AIM OF THE EXERCISE » Where in the data below does the word "MARKET" appear? Copy every line that has it.

DATA FOR THIS TASK »
□ □ □ □ □
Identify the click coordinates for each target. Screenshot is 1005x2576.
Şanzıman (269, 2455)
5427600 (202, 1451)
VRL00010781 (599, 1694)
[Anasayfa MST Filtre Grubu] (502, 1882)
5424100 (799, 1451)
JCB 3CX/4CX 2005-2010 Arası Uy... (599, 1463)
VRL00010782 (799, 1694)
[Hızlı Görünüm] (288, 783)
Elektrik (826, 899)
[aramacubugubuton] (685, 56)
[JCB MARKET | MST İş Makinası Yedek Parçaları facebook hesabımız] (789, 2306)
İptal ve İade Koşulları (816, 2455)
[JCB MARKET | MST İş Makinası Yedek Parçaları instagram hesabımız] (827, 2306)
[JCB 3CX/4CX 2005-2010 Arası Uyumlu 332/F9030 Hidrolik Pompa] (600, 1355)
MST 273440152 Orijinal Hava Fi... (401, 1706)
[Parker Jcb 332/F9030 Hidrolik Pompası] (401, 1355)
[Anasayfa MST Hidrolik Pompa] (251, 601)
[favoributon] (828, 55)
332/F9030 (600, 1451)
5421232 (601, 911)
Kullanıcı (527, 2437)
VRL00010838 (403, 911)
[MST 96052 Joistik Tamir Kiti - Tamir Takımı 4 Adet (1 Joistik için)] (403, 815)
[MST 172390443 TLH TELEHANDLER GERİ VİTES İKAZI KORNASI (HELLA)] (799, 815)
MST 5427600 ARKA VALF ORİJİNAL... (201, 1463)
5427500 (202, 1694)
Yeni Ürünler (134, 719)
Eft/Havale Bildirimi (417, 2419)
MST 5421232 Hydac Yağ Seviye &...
□ □ □ □ □
RESULT »
[JCB MARKET | MST İş Makinası Yedek Parçaları facebook hesabımız] (789, 2306)
[JCB MARKET | MST İş Makinası Yedek Parçaları instagram hesabımız] (827, 2306)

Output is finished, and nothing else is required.